▶ **Available data**:
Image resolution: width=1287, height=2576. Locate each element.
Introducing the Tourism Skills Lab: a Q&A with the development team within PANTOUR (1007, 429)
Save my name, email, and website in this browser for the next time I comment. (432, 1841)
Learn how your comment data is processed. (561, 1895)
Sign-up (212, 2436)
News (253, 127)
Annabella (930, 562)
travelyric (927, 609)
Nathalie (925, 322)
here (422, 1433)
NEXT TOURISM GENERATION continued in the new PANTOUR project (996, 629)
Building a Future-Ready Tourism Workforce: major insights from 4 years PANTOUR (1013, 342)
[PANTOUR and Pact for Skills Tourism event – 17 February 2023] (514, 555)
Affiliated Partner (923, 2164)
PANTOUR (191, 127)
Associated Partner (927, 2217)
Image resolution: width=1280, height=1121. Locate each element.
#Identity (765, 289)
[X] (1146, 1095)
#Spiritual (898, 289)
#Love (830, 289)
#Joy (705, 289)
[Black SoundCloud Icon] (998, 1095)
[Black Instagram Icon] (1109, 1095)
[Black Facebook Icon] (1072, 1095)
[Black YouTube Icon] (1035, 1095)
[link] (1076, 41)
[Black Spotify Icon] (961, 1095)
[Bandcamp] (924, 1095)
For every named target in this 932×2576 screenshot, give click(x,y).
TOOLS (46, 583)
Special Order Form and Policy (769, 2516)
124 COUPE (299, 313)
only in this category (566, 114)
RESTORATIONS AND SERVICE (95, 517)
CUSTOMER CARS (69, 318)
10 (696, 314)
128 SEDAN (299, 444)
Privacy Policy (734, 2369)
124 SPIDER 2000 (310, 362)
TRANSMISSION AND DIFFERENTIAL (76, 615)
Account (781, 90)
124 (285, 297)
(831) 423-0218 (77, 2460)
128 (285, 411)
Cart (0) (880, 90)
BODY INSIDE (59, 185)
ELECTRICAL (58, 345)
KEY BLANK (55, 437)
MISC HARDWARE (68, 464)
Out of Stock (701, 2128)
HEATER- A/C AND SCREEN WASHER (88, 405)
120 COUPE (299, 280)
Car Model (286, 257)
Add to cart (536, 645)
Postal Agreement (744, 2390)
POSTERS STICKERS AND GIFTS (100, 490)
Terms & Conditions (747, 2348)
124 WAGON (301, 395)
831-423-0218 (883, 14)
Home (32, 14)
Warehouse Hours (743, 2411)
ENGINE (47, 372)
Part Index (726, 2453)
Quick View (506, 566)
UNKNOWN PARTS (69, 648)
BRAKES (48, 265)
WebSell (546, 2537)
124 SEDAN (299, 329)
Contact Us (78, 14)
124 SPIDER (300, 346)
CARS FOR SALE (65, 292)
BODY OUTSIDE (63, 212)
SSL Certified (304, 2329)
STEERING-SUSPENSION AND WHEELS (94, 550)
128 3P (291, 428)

▶ **Task to complete**: Reproduce only the lines between the line containing "TOOLS (46, 583)" and the last line of the records, those two lines included, exactly.

▶ **The answer**:
TOOLS (46, 583)
Special Order Form and Policy (769, 2516)
124 COUPE (299, 313)
only in this category (566, 114)
RESTORATIONS AND SERVICE (95, 517)
CUSTOMER CARS (69, 318)
10 (696, 314)
128 SEDAN (299, 444)
Privacy Policy (734, 2369)
124 SPIDER 2000 (310, 362)
TRANSMISSION AND DIFFERENTIAL (76, 615)
Account (781, 90)
124 (285, 297)
(831) 423-0218 (77, 2460)
128 (285, 411)
Cart (0) (880, 90)
BODY INSIDE (59, 185)
ELECTRICAL (58, 345)
KEY BLANK (55, 437)
MISC HARDWARE (68, 464)
Out of Stock (701, 2128)
HEATER- A/C AND SCREEN WASHER (88, 405)
120 COUPE (299, 280)
Car Model (286, 257)
Add to cart (536, 645)
Postal Agreement (744, 2390)
POSTERS STICKERS AND GIFTS (100, 490)
Terms & Conditions (747, 2348)
124 WAGON (301, 395)
831-423-0218 (883, 14)
Home (32, 14)
Warehouse Hours (743, 2411)
ENGINE (47, 372)
Part Index (726, 2453)
Quick View (506, 566)
UNKNOWN PARTS (69, 648)
BRAKES (48, 265)
WebSell (546, 2537)
124 SEDAN (299, 329)
Contact Us (78, 14)
124 SPIDER (300, 346)
CARS FOR SALE (65, 292)
BODY OUTSIDE (63, 212)
SSL Certified (304, 2329)
STEERING-SUSPENSION AND WHEELS (94, 550)
128 3P (291, 428)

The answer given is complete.